The trend seems to rear its head every couple of years in response to any increase in LGBT rights or visibility. In Sao Paulo, Brazil, in 2011, a city council member wrote legislation to enact a Heterosexual Pride Day. Carlos Apolinario told TIME that his bill was “not anti-gay but a protest against the privileges the gay community enjoys.” But he also said that a straight pride day would “safeguard the morals and good customs,” insinuating that LGBT people were immoral.

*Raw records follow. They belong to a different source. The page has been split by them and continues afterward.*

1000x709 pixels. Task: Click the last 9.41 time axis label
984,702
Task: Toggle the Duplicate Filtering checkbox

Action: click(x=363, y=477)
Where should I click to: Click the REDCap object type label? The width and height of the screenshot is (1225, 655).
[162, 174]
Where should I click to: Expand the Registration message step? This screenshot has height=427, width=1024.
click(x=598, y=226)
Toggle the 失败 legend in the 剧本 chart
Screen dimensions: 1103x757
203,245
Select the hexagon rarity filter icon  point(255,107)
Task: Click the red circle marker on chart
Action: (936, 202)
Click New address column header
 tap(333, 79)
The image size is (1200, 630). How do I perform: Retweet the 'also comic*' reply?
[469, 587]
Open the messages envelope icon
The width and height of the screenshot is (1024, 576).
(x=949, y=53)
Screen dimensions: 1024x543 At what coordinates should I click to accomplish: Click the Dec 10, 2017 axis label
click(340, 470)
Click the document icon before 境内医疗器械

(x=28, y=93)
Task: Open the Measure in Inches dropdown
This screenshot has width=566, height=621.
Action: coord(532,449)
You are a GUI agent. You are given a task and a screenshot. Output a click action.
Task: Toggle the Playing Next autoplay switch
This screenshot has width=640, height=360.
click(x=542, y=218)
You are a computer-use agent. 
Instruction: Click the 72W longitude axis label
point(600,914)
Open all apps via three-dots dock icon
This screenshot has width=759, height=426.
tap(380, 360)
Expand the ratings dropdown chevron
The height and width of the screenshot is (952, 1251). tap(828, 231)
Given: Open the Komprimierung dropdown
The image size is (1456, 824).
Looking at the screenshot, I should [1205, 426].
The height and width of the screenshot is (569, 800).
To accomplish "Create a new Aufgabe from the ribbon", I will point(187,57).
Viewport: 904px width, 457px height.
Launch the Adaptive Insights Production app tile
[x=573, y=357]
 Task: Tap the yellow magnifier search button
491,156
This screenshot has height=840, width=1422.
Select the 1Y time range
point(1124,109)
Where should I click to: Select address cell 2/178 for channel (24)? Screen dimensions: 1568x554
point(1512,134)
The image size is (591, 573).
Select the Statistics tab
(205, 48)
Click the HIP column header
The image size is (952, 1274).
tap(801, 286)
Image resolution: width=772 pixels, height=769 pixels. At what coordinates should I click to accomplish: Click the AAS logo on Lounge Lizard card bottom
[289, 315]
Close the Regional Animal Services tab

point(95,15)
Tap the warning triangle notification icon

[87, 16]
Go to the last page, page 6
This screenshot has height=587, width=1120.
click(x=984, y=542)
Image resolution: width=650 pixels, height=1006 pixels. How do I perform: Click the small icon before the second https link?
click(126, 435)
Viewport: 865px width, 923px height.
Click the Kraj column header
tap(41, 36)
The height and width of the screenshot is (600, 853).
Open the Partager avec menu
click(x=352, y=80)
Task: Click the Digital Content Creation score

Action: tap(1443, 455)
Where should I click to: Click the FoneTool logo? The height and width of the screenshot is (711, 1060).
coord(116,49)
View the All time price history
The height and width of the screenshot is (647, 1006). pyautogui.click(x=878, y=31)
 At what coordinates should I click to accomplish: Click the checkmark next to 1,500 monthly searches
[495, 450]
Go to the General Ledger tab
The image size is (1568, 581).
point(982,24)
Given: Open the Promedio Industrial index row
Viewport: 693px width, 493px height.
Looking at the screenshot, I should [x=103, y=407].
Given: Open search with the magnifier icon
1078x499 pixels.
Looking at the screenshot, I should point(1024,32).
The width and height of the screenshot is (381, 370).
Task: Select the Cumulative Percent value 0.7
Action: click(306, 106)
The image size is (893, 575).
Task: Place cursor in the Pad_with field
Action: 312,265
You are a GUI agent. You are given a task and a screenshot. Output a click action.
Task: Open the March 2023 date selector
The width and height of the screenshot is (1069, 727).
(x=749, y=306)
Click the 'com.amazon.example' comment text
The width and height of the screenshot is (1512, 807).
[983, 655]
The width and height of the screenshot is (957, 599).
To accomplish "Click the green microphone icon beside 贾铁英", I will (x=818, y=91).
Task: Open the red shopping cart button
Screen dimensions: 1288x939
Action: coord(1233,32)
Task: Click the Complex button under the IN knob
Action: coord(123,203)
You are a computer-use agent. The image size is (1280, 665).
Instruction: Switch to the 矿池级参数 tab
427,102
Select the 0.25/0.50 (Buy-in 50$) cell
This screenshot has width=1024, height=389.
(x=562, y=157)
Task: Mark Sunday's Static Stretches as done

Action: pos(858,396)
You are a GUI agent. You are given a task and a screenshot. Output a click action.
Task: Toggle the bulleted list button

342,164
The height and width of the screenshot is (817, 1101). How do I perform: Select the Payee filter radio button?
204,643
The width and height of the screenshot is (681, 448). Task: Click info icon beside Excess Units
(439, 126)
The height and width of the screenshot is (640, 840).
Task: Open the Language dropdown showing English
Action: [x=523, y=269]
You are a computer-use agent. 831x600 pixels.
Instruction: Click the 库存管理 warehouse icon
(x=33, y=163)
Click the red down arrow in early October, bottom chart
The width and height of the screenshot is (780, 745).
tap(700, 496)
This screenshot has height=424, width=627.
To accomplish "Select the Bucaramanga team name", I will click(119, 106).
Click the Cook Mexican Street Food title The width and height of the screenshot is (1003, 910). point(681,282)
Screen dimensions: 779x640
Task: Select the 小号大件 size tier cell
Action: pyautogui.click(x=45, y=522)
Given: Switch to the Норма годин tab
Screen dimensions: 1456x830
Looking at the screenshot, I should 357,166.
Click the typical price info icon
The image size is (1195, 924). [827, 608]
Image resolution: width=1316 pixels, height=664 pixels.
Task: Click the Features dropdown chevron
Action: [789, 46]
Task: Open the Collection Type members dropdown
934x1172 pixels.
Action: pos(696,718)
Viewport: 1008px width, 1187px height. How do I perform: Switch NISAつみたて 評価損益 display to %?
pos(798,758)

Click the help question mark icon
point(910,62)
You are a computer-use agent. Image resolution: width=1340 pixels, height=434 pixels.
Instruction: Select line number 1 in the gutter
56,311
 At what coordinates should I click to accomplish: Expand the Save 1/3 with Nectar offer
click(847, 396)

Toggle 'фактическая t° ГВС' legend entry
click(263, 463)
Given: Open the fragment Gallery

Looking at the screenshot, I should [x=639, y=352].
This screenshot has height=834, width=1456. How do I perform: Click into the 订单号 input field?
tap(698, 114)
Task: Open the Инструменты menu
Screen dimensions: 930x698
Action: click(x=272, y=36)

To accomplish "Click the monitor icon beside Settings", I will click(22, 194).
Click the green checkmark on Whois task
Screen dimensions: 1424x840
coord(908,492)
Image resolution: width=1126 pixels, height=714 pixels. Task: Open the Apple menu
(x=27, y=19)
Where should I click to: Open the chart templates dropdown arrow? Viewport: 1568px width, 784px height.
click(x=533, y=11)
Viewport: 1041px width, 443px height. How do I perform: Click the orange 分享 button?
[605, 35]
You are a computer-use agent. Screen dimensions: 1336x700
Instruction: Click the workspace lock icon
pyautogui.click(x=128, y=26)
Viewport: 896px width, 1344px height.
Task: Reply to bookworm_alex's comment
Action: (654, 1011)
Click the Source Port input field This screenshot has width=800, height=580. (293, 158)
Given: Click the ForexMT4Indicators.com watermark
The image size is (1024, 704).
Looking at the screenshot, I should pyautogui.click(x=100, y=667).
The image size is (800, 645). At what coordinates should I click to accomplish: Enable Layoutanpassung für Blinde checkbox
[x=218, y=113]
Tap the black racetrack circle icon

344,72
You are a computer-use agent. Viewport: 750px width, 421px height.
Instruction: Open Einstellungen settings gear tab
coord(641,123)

Any discussion of the straight pride movement would not be complete without a nod to Seattle’s sad attempt at hosting a Straight Pride Parade in 2015—when only the organizer showed up. Anthony Rebello’s one-man celebration featured a lonely cluster of black and white balloons last year, but a Facebook event page for this year’s “Heterosexual Parade” shows 188 people planning to attend. [Disclosure: Rebello recently messaged the author on Facebook, angry that he was referred to as a potential white supremacist in a previous article in relation to his wearing the Iron Cross symbol.]

Whether the straight pride movement claims to celebrate heterosexuality on equal terms, or paints itself as a light-hearted joke in response to LGBT pride festivals, it is neither. Straight pride is a concept born out of resentment and opposition to equal rights for lesbian, gay, bisexual, and transgender people—and the LGBT community isn’t buying it.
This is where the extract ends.